La abogada del extesorero retira las acusaciones contra las cúpulas de Interior y la Policía por inducir supuestamente a allanar su domicilio y secuestrar a su familia

Un esperpéntico episodio sobrevuela el juicio del caso Kitchen: el asalto que un hombre disfrazado de sacerdote protagonizó en 2013 en el domicilio de Luis Bárcenas, cuando allanó la casa y secuestró pistola en mano a la esposa del extesorero popular, Rosalía Iglesias, a su hijo Guillermo Bárcenas y a la empleada del hogar. Los tribunales ya condenaron en 2014 al falso cura, Enrique Olivares, que dijo haber acudido a la vivienda en busca de documentos que podían hacer caer al...

Gobierno de Mariano Rajoy. Pero ese suceso volvió al disparadero cuando se descubrió años después la existencia de la trama para espiar al contable del PP y robarle supuestamente material sensible que aún pudiera guardar de altos cargos del partido conservador.

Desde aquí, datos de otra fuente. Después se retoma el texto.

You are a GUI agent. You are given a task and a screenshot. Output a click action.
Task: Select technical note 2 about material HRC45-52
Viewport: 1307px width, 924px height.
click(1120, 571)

Los magistrados de la Audiencia Nacional que enjuician Kitchen, que ha dedicado esta primera semana a la fase de cuestiones previas, han querido dejar claro desde un primer momento que no entrarán a valorar el asalto de Olivares en sí mismo. Eso ya es cosa juzgada. Sin embargo, ese episodio sobrevivía de refilón en el proceso que sienta ahora en el banquillo a las cúpulas de la Policía Nacional y del Ministerio del Interior de la era Rajoy, con Jorge Fernández Díaz a la cabeza.